Development of long-term antimicrobial poly (ε-caprolactone)/silver exchanged montmorillonite nanocomposite films with silver ion release property for active packaging use

Poly (e-caprolactone)/silver exchanged montmorillonite (PCL/Ag–MMT) nanocomposites with a strong antibacterial activity and a slow release property were successfully prepared via solvent casting method, for active packaging use. The PCL/Ag–MMT nanocomposites containing different Ag–MMT loadings were characterized by several techniques. X-Ray Diffraction (XRD), UV–visible Spectroscopy and Transmission Electron Microscopy (TEM) results revealed that the MMT layers were exfoliated and spherical Ag nanoparticles were randomly distributed in the polymer matrix. Differential scanning calorimetry (DSC) showed that glass transition and melting temperatures of PCL/Ag–MMT nanocomposites were unaffected by clay contents compared to neat PCL. Nevertheless, the crystallization temperatures were increased due to the incorporation of effective nucleation agent Ag–MMT and its satisfactory dispersion into the PCL matrix.
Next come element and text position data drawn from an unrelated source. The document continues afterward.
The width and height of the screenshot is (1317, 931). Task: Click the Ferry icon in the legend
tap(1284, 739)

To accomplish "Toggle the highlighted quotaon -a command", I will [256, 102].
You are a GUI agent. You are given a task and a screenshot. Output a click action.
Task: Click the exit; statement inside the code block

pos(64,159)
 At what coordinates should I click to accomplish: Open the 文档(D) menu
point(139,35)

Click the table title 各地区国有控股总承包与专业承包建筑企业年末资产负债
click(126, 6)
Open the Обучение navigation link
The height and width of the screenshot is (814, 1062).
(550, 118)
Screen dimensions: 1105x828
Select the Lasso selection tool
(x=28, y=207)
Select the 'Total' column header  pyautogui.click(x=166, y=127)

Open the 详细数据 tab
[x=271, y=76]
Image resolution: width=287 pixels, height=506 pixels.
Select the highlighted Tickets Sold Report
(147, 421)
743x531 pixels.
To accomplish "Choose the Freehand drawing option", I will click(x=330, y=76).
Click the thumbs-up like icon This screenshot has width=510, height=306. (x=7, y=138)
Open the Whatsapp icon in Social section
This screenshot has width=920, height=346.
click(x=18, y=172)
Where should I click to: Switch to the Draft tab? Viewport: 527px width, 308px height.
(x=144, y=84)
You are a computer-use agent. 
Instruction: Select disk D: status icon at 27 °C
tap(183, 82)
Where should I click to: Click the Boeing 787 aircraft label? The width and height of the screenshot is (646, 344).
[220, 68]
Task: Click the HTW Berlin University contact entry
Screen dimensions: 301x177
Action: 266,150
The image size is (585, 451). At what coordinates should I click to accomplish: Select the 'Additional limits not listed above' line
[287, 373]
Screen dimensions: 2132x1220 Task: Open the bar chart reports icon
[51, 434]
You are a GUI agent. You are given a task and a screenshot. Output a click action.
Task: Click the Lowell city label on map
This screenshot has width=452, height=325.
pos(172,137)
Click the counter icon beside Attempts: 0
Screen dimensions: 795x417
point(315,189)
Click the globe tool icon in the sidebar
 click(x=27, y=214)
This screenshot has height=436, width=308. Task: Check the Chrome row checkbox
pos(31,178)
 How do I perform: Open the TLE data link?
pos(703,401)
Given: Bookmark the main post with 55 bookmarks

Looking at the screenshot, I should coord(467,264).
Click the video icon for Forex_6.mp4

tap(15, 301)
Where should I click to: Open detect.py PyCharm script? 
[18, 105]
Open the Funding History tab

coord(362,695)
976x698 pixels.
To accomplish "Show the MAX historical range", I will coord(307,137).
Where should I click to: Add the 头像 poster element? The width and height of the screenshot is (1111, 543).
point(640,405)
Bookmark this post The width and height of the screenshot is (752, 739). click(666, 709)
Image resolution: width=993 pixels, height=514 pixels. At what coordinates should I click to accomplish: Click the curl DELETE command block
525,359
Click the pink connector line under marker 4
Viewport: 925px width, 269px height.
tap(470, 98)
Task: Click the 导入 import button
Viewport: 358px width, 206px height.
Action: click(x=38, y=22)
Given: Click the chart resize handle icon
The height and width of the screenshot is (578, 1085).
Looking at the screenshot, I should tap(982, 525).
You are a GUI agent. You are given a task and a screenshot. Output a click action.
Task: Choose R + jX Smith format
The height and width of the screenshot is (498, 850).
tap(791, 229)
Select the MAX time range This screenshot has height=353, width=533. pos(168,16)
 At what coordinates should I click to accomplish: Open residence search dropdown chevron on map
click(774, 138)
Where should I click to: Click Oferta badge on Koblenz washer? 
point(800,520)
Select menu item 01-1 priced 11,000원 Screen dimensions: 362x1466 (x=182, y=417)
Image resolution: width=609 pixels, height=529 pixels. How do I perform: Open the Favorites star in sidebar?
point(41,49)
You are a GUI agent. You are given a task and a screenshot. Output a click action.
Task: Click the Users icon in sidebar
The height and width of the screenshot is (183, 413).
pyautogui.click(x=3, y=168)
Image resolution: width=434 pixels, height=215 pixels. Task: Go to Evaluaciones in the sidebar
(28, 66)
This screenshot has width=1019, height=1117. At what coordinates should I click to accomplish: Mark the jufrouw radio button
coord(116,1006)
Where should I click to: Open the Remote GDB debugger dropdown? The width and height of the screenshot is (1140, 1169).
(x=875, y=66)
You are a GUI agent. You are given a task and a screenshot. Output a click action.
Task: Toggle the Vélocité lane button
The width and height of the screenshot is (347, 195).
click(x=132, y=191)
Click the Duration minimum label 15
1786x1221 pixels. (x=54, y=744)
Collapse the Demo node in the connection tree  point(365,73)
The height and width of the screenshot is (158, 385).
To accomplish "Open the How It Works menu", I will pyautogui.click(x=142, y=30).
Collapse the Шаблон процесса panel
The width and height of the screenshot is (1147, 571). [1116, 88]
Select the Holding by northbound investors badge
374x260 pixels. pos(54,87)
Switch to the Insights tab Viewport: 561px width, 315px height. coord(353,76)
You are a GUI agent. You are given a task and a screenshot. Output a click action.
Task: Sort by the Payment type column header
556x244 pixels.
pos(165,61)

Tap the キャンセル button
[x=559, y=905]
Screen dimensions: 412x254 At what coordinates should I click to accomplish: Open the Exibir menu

The positive effect of the Ag–MMT addition on the PCL barrier properties was confirmed by the reduction in the water permeability (WVP). Tensile results also displayed an improvement of mechanical properties for the PCL/Ag–MMT nanocomposites due to the insertion of clay particles into the PCL matrix. The potential of the silver ion release from the PCL/Ag–MMT films to a slightly acidified water medium was measured by atomic absorption spectroscopy. The results exhibited a gradual increase of the amount of silver ions released up to 30 days of immersion. The kinetic study of the ions release showed that the release’s mechanism is governed by the diffusion process. The apparent diffusivity coefficient values calculated using the diffusion model were in the range of 3.8 × 10−10 to 5.8 × 10−10 cm2/s. Furthermore, the PCL/Ag–MMT films exhibited a strong antibacterial efficiency against S. aureus, E. coli, salmonella and P. aeruginosa due to the presence of the long-lasting biocidal silver nanoparticles.